[ExI] Genes and the Great Vowel Shift

hkhenson hkhenson at rogers.com
Sun Feb 24 22:20:29 UTC 2008


At 12:54 PM 2/24/2008, you wrote:
>At 12:34 PM 2/24/2008 -0700, Keith wrote:
>
> >To say that genes cause no bias in the way a language drifts seems to
> >be making an unsupportable statement ...
> >
> >Likewise a culture where all the kids had genetically caused cleft palates.
>
>Wow. Now you're *really* reaching. :)

Thought experiment.  :-)

>Don't forget those with genes for no head at all, or for mouths in
>the middle of their knees.

I know you are joking, but there *are* hox genes that put eyes on the 
knees of fruit flies.

>I think it's unlikely that genes among European sub-populations
>modify accents derived from Indo-European languages (or whatever it's
>called these days), which is what we're talking about with the Great
>Vowel Shift--although I have seen suggestions that Asians might have
>alleles that make it easier to pick up and maybe articulate tonal languages.
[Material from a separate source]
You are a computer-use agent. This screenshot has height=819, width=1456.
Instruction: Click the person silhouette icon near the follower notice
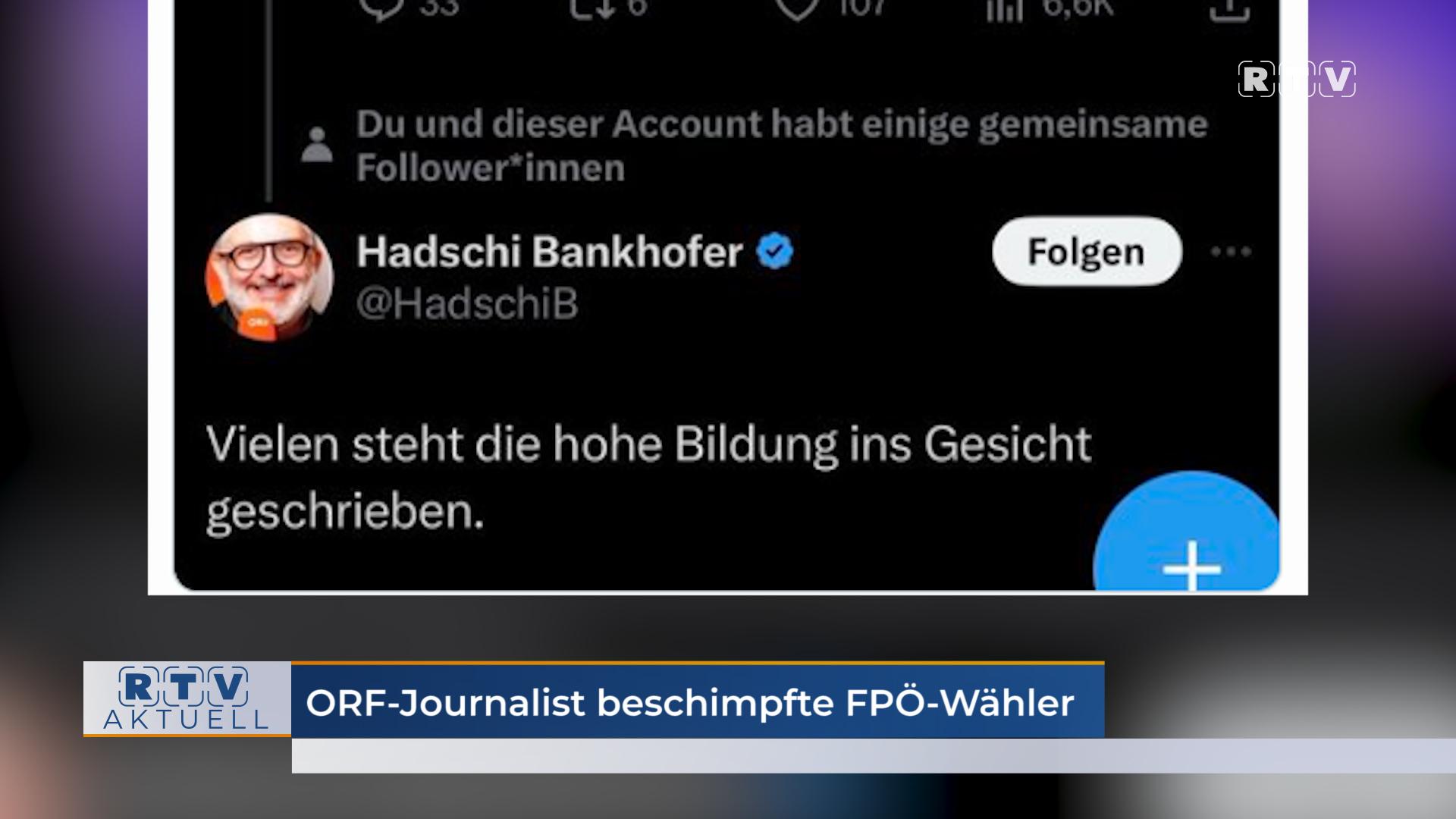[317, 145]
Clark's arguments make it fairly clear that the English, and probably 
by extension, the Dutch, German and Islandic populations, underwent 
some serious genetic selection over about the same time frame as the 
Great Vowel Shift.

Now I am well aware that correlation does not equal 
causation.  Still, I don't see how you can just rule out a possible connection.